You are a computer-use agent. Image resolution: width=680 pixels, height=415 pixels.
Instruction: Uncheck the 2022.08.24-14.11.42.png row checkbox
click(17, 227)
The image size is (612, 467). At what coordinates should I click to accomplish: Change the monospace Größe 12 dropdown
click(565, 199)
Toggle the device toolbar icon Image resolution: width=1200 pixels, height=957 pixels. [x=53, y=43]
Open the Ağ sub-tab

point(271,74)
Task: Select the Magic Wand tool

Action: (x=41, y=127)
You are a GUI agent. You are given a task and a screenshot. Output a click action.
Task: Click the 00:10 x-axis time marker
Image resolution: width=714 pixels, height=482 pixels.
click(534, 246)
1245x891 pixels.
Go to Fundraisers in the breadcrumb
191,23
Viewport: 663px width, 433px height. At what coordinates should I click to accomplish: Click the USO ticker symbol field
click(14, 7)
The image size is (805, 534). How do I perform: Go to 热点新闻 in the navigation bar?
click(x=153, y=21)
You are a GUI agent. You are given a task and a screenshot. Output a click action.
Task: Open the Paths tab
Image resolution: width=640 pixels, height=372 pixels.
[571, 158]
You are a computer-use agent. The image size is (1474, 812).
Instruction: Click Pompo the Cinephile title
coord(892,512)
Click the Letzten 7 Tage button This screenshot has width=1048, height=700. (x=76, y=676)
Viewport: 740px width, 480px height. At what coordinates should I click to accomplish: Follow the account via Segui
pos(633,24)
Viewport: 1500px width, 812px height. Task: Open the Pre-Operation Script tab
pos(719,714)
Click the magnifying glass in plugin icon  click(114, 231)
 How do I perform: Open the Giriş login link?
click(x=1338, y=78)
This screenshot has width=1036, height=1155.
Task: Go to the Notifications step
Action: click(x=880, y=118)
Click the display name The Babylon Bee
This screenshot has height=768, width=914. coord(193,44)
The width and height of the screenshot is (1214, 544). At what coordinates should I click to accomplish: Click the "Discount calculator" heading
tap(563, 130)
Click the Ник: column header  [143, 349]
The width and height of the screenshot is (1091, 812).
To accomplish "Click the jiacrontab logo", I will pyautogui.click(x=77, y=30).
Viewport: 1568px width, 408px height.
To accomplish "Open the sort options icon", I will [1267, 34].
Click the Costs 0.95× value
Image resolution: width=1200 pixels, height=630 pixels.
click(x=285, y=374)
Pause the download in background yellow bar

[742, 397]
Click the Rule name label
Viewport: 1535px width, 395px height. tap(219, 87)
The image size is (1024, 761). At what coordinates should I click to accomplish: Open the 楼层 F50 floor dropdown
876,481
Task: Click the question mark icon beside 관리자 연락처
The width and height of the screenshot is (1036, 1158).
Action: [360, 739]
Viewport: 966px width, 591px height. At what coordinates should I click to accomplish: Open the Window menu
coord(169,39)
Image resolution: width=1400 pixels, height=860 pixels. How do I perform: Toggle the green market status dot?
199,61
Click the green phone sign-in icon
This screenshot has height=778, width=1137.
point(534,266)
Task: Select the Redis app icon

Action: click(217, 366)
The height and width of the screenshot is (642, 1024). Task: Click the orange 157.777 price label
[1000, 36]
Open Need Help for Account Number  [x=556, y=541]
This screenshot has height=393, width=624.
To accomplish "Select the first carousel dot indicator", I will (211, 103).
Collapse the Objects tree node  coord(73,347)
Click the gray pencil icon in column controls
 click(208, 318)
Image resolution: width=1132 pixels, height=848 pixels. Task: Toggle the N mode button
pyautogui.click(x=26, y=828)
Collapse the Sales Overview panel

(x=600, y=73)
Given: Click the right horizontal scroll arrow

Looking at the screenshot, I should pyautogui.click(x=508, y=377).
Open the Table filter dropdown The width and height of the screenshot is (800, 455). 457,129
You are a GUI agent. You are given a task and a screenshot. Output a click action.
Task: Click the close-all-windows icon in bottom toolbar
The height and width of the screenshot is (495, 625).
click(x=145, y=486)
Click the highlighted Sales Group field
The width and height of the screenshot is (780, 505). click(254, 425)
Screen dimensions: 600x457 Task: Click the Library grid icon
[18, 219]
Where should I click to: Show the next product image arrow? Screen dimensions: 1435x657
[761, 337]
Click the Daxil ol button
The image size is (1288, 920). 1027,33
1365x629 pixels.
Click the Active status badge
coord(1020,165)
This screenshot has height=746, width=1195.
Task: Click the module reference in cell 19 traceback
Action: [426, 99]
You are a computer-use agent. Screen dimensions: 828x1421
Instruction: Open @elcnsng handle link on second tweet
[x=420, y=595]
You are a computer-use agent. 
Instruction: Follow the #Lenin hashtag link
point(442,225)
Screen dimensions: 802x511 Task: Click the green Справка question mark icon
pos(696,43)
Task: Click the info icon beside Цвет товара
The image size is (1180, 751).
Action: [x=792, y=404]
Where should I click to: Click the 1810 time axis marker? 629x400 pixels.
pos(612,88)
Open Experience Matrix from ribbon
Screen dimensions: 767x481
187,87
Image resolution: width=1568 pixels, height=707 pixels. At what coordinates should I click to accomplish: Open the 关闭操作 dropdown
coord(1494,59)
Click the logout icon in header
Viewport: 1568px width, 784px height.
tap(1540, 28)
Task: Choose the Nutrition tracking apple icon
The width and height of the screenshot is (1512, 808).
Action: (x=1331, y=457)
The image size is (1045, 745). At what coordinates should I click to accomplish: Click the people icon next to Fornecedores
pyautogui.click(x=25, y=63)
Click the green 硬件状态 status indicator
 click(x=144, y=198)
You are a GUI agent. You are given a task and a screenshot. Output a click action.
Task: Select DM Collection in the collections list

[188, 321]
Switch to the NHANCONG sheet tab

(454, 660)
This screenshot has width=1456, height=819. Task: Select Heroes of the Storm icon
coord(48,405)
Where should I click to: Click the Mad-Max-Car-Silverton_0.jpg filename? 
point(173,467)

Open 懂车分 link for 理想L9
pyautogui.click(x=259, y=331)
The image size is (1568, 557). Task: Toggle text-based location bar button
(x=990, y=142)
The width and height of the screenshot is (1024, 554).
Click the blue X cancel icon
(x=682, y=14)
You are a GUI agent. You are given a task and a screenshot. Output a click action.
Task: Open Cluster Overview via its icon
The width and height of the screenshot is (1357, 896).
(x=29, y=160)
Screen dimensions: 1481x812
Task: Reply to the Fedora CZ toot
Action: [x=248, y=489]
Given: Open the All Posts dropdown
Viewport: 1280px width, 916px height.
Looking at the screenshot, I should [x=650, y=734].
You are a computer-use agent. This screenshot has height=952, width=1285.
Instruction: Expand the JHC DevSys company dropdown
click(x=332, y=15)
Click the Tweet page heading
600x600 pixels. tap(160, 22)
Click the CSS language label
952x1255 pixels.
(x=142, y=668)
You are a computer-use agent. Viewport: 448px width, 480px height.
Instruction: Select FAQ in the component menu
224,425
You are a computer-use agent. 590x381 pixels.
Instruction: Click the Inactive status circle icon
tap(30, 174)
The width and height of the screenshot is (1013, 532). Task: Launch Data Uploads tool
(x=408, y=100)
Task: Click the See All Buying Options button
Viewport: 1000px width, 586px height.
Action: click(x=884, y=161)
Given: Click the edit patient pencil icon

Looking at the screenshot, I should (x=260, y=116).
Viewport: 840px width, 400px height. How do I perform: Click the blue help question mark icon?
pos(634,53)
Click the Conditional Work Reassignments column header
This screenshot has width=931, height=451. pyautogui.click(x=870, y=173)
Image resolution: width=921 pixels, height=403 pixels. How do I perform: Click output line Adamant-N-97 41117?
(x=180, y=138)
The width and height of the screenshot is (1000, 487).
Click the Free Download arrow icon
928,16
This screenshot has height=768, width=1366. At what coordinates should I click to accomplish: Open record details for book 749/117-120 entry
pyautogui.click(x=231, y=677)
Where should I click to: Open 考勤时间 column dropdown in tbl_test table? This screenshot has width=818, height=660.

Directions
Word for word, repeat every line of the data.

Finished exercise
You are a computer-use agent. Image resolution: width=680 pixels, height=415 pixels.
Instruction: Uncheck the 2022.08.24-14.11.42.png row checkbox
click(17, 227)
The image size is (612, 467). At what coordinates should I click to accomplish: Change the monospace Größe 12 dropdown
click(565, 199)
Toggle the device toolbar icon Image resolution: width=1200 pixels, height=957 pixels. [x=53, y=43]
Open the Ağ sub-tab

point(271,74)
Task: Select the Magic Wand tool

Action: (x=41, y=127)
You are a GUI agent. You are given a task and a screenshot. Output a click action.
Task: Click the 00:10 x-axis time marker
Image resolution: width=714 pixels, height=482 pixels.
click(534, 246)
1245x891 pixels.
Go to Fundraisers in the breadcrumb
191,23
Viewport: 663px width, 433px height. At what coordinates should I click to accomplish: Click the USO ticker symbol field
click(14, 7)
The image size is (805, 534). How do I perform: Go to 热点新闻 in the navigation bar?
click(x=153, y=21)
You are a GUI agent. You are given a task and a screenshot. Output a click action.
Task: Open the Paths tab
Image resolution: width=640 pixels, height=372 pixels.
[571, 158]
You are a computer-use agent. The image size is (1474, 812).
Instruction: Click Pompo the Cinephile title
coord(892,512)
Click the Letzten 7 Tage button This screenshot has width=1048, height=700. (x=76, y=676)
Viewport: 740px width, 480px height. At what coordinates should I click to accomplish: Follow the account via Segui
pos(633,24)
Viewport: 1500px width, 812px height. Task: Open the Pre-Operation Script tab
pos(719,714)
Click the magnifying glass in plugin icon  click(114, 231)
 How do I perform: Open the Giriş login link?
click(x=1338, y=78)
This screenshot has width=1036, height=1155.
Task: Go to the Notifications step
Action: click(x=880, y=118)
Click the display name The Babylon Bee
This screenshot has height=768, width=914. coord(193,44)
The width and height of the screenshot is (1214, 544). At what coordinates should I click to accomplish: Click the "Discount calculator" heading
tap(563, 130)
Click the Ник: column header  [143, 349]
The width and height of the screenshot is (1091, 812).
To accomplish "Click the jiacrontab logo", I will pyautogui.click(x=77, y=30).
Viewport: 1568px width, 408px height.
To accomplish "Open the sort options icon", I will [1267, 34].
Click the Costs 0.95× value
Image resolution: width=1200 pixels, height=630 pixels.
click(x=285, y=374)
Pause the download in background yellow bar

[742, 397]
Click the Rule name label
Viewport: 1535px width, 395px height. tap(219, 87)
The image size is (1024, 761). At what coordinates should I click to accomplish: Open the 楼层 F50 floor dropdown
876,481
Task: Click the question mark icon beside 관리자 연락처
The width and height of the screenshot is (1036, 1158).
Action: [360, 739]
Viewport: 966px width, 591px height. At what coordinates should I click to accomplish: Open the Window menu
coord(169,39)
Image resolution: width=1400 pixels, height=860 pixels. How do I perform: Toggle the green market status dot?
199,61
Click the green phone sign-in icon
This screenshot has height=778, width=1137.
point(534,266)
Task: Select the Redis app icon

Action: click(217, 366)
The height and width of the screenshot is (642, 1024). Task: Click the orange 157.777 price label
[1000, 36]
Open Need Help for Account Number  [x=556, y=541]
This screenshot has height=393, width=624.
To accomplish "Select the first carousel dot indicator", I will (211, 103).
Collapse the Objects tree node  coord(73,347)
Click the gray pencil icon in column controls
 click(208, 318)
Image resolution: width=1132 pixels, height=848 pixels. Task: Toggle the N mode button
pyautogui.click(x=26, y=828)
Collapse the Sales Overview panel

(x=600, y=73)
Given: Click the right horizontal scroll arrow

Looking at the screenshot, I should pyautogui.click(x=508, y=377).
Open the Table filter dropdown The width and height of the screenshot is (800, 455). 457,129
You are a GUI agent. You are given a task and a screenshot. Output a click action.
Task: Click the close-all-windows icon in bottom toolbar
The height and width of the screenshot is (495, 625).
click(x=145, y=486)
Click the highlighted Sales Group field
The width and height of the screenshot is (780, 505). click(254, 425)
Screen dimensions: 600x457 Task: Click the Library grid icon
[18, 219]
Where should I click to: Show the next product image arrow? Screen dimensions: 1435x657
[761, 337]
Click the Daxil ol button
The image size is (1288, 920). 1027,33
1365x629 pixels.
Click the Active status badge
coord(1020,165)
This screenshot has height=746, width=1195.
Task: Click the module reference in cell 19 traceback
Action: [426, 99]
You are a computer-use agent. Screen dimensions: 828x1421
Instruction: Open @elcnsng handle link on second tweet
[x=420, y=595]
You are a computer-use agent. 
Instruction: Follow the #Lenin hashtag link
point(442,225)
Screen dimensions: 802x511 Task: Click the green Справка question mark icon
pos(696,43)
Task: Click the info icon beside Цвет товара
The image size is (1180, 751).
Action: [x=792, y=404]
Where should I click to: Click the 1810 time axis marker? 629x400 pixels.
pos(612,88)
Open Experience Matrix from ribbon
Screen dimensions: 767x481
187,87
Image resolution: width=1568 pixels, height=707 pixels. At what coordinates should I click to accomplish: Open the 关闭操作 dropdown
coord(1494,59)
Click the logout icon in header
Viewport: 1568px width, 784px height.
tap(1540, 28)
Task: Choose the Nutrition tracking apple icon
The width and height of the screenshot is (1512, 808).
Action: (x=1331, y=457)
The image size is (1045, 745). At what coordinates should I click to accomplish: Click the people icon next to Fornecedores
pyautogui.click(x=25, y=63)
Click the green 硬件状态 status indicator
 click(x=144, y=198)
You are a GUI agent. You are given a task and a screenshot. Output a click action.
Task: Select DM Collection in the collections list

[188, 321]
Switch to the NHANCONG sheet tab

(454, 660)
This screenshot has width=1456, height=819. Task: Select Heroes of the Storm icon
coord(48,405)
Where should I click to: Click the Mad-Max-Car-Silverton_0.jpg filename? 
point(173,467)

Open 懂车分 link for 理想L9
pyautogui.click(x=259, y=331)
The image size is (1568, 557). Task: Toggle text-based location bar button
(x=990, y=142)
The width and height of the screenshot is (1024, 554).
Click the blue X cancel icon
(x=682, y=14)
You are a GUI agent. You are given a task and a screenshot. Output a click action.
Task: Open Cluster Overview via its icon
The width and height of the screenshot is (1357, 896).
(x=29, y=160)
Screen dimensions: 1481x812
Task: Reply to the Fedora CZ toot
Action: [x=248, y=489]
Given: Open the All Posts dropdown
Viewport: 1280px width, 916px height.
Looking at the screenshot, I should [x=650, y=734].
You are a computer-use agent. This screenshot has height=952, width=1285.
Instruction: Expand the JHC DevSys company dropdown
click(x=332, y=15)
Click the Tweet page heading
600x600 pixels. tap(160, 22)
Click the CSS language label
952x1255 pixels.
(x=142, y=668)
You are a computer-use agent. Viewport: 448px width, 480px height.
Instruction: Select FAQ in the component menu
224,425
You are a computer-use agent. 590x381 pixels.
Instruction: Click the Inactive status circle icon
tap(30, 174)
The width and height of the screenshot is (1013, 532). Task: Launch Data Uploads tool
(x=408, y=100)
Task: Click the See All Buying Options button
Viewport: 1000px width, 586px height.
Action: click(x=884, y=161)
Given: Click the edit patient pencil icon

Looking at the screenshot, I should (x=260, y=116).
Viewport: 840px width, 400px height. How do I perform: Click the blue help question mark icon?
pos(634,53)
Click the Conditional Work Reassignments column header
This screenshot has width=931, height=451. pyautogui.click(x=870, y=173)
Image resolution: width=921 pixels, height=403 pixels. How do I perform: Click output line Adamant-N-97 41117?
(x=180, y=138)
The width and height of the screenshot is (1000, 487).
Click the Free Download arrow icon
928,16
This screenshot has height=768, width=1366. At what coordinates should I click to accomplish: Open record details for book 749/117-120 entry
pyautogui.click(x=231, y=677)
Where should I click to: Open 考勤时间 column dropdown in tbl_test table? This screenshot has width=818, height=660.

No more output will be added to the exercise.